There was seldom a quiet Saturday morning for Hunter. His usual routine was to grab a coffee and bagel from a coffee shop, one that he only visited on Saturdays, open his laptop, and begin work before most people had even thought about what to do with their weekends. There was always more work, always another lead to follow, always another client to protect.
By 10am, Hunter was on the road again, pushing to find the next clue.
The movie theatre in the small city of St. Charles, 45 miles west of Chicago, was the perfect place for someone to hide. Becky Bennett was thirty-five, had dark hair, and was clearly happy in her current employment at the front counter of the movie theatre. She had cut her hair, changed her glasses, and changed jobs since Joe Fielding was murdered five weeks earlier. She cut all ties with Fielding’s past, but there was still one friend in Chicago who knew where she was. And that was all Detective Heart needed.
Hunter walked into the movie theatre
and to the front desk. Twenty-five years ago, the desk was innovative, sophisticated, and cutting edge, but in the years since it hadn’t been updated. However, the staff took pride in their place of employment, and it looked as if the theatre had only been erected weeks ago, in a retro-style to match the fashion of the 90s.
“Hello, how may I help you?” Becky Bennett avoided eye contact as Hunter approached.
The foyer around them was empty, with no movies near starting time. The carpet was off red and clean, the neon lights that lined the walls were slick, and signed movie posters of past blockbusters sat behind the counter.
“One ticket to prison for perjury.” Hunter approached the counter, towering over the staff member.
She raised her head and looked at him confused. “That’s not a movie here. I haven’t heard of that one. Are you sure you’re at the right cinema?”
“It’s stars Joe Fielding.”
She inhaled loudly, and then covered her mouth with her hand. It took her a moment to calm herself. “Ok. Listen, whatever Joe was involved with it doesn’t have anything to do with me. If he had debts, then I can’t pay them. His life wasn’t my life. Whatever you want, I can’t help you.”

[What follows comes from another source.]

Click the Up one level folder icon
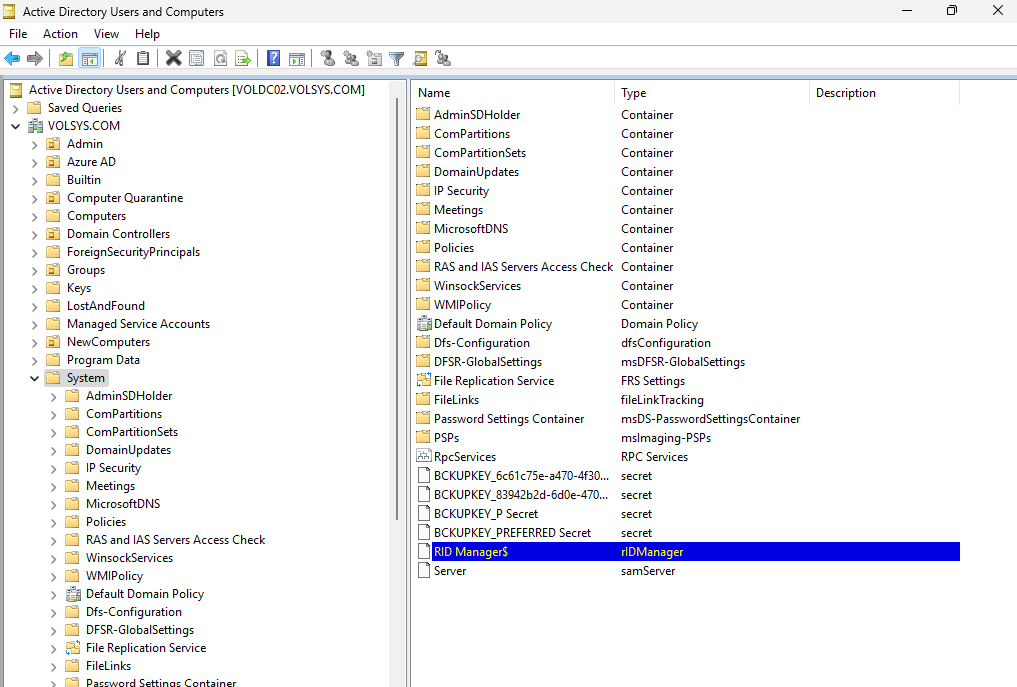The width and height of the screenshot is (1017, 687). pyautogui.click(x=66, y=59)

“My name is Tex Hunter. I’m a criminal lawyer and all I want is to talk to you, Becky. Or Rebecca White. Whichever name you wish to go by.” Hunter used a calm voice. “I need ten minutes of your time to talk.”
Becky bit her lip and looked across to her colleague at the other end of the theatre. Her colleague was busy refilling the popcorn machine, but was eavesdropping on their conversation.
“I can cover for you.” The other girl said, aware of the tension. “It’s quiet. There’s not another movie due to start for the next hour. Take your lunch break now.”
Becky gulped, wiped her brow, and then stepped away from the desk, indicating for Hunter to follow her outside. She walked out the front doors of the cinema that led to a large open-air parking lot. Once outside, she looked up and down the street to see if anyone was watching, before continuing to the furthest corner of the building, to the place where the workers escaped to have a cigarette. Once around the corner, she stopped and turned to Hunter.